Ações sociais do Bolsa do Povo têm baixa execução com Rodrigo Garcia em SP

*ARQUIVO* SÃO PAULO-SP, BRASIL, 18-05-2022 - JANTAR PARA GOVERNADOR - O Secretario de Justiça, Fernando José da Costa, convida para jantar em tua residência em homenagem ao Governador do Estado, Rodrigo Garcia. governador do Estado de São Paulo Rodrigo Garcia (Foto: Ronny Santos/Folhapress)
*ARQUIVO* SÃO PAULO-SP, BRASIL, 18-05-2022 - JANTAR PARA GOVERNADOR - O Secretario de Justiça, Fernando José da Costa, convida para jantar em tua residência em homenagem ao Governador do Estado, Rodrigo Garcia. governador do Estado de São Paulo Rodrigo Garcia (Foto: Ronny Santos/Folhapress)

SÃO PAULO, SP (FOLHAPRESS) - Levantamento realizado pelo gabinete do deputado estadual Paulo Fiorilo (PT-SP) mostra que diversas modalidades da Bolsa do Povo, programa social de transferência de renda do Governo de São Paulo, têm tido execução baixa em 2022.

O Bolsa do Povo Estudante, que tem como alvo estudantes da rede pública estadual de ensino com o objetivo de combater a evasão escolar, não teve execução ainda em 2022. A ação destina R$ 1.000 para cada um e tem orçamento de R$ 300 milhões.

O levantamento também mostra, a partir de dados do Tribunal de Contas do Estado de SP, que 132.734 estão inscritos no programa, sendo que a meta anunciada pelo governo era de 300 mil.

O Bolsa do Povo Educação para o Responsável Legal, ofertado a 20 mil responsáveis legais de estudantes da rede estadual para apoio nas escolas, teve apenas R$ 10 milhões liquidados até o momento, ou 8% do total (R$ 120 milhões).
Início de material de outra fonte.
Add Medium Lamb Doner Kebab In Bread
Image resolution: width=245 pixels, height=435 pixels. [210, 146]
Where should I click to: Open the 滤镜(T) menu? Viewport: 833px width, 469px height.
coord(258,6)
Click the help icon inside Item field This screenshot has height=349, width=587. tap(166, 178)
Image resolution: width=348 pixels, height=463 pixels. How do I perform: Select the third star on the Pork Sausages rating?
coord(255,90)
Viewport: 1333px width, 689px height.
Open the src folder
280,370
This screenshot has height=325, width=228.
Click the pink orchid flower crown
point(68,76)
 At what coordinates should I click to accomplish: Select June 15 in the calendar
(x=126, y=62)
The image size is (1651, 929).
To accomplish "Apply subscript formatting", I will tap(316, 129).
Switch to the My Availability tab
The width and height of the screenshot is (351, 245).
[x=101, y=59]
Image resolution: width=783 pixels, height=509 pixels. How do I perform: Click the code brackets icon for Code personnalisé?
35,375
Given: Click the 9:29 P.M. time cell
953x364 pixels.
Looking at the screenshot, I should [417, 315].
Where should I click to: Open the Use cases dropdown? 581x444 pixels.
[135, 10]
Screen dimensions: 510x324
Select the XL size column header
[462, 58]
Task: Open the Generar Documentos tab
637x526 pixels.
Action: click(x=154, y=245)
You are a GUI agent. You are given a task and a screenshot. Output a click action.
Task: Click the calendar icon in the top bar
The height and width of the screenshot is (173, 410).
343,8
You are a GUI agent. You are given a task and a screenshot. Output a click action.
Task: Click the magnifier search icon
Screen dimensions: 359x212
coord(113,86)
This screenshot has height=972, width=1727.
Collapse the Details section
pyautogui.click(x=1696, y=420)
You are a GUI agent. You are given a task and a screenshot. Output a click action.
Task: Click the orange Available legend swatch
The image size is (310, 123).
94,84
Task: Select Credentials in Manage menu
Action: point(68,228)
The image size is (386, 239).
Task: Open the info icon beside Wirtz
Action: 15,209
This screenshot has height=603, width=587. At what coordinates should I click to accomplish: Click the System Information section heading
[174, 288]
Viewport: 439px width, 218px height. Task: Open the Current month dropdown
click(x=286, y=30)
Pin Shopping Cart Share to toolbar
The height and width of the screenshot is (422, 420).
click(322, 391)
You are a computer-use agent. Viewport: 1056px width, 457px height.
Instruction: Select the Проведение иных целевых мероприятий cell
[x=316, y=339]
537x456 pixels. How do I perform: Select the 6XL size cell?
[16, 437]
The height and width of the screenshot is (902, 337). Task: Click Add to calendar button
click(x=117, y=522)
Lançado em 2021 como resposta à pandemia e à crise econômica, o Bolsa do Povo unificou uma série de ações já existentes em um único programa.

Para 2022, previu-se um orçamento de R$ 1,8 bilhão, sendo a maior parcela (22%) para a ação Bolsa Trabalho, que condiciona o recebimento de uma bolsa-auxílio de R$ 540 à realização de atividades de trabalho em órgãos públicos e cursos de qualificação. Esta ação teve 50% de execução até o momento.

Bruna Waitman, coordenadora da Escola de Formação (Efape) e do Centro de Mídias da Educação de São Paulo (CMSP), órgãos da Secretaria da Educação, diz que o Governo de SP pretende alterar o Bolsa do Povo Estudante para ampliar o número de contemplados.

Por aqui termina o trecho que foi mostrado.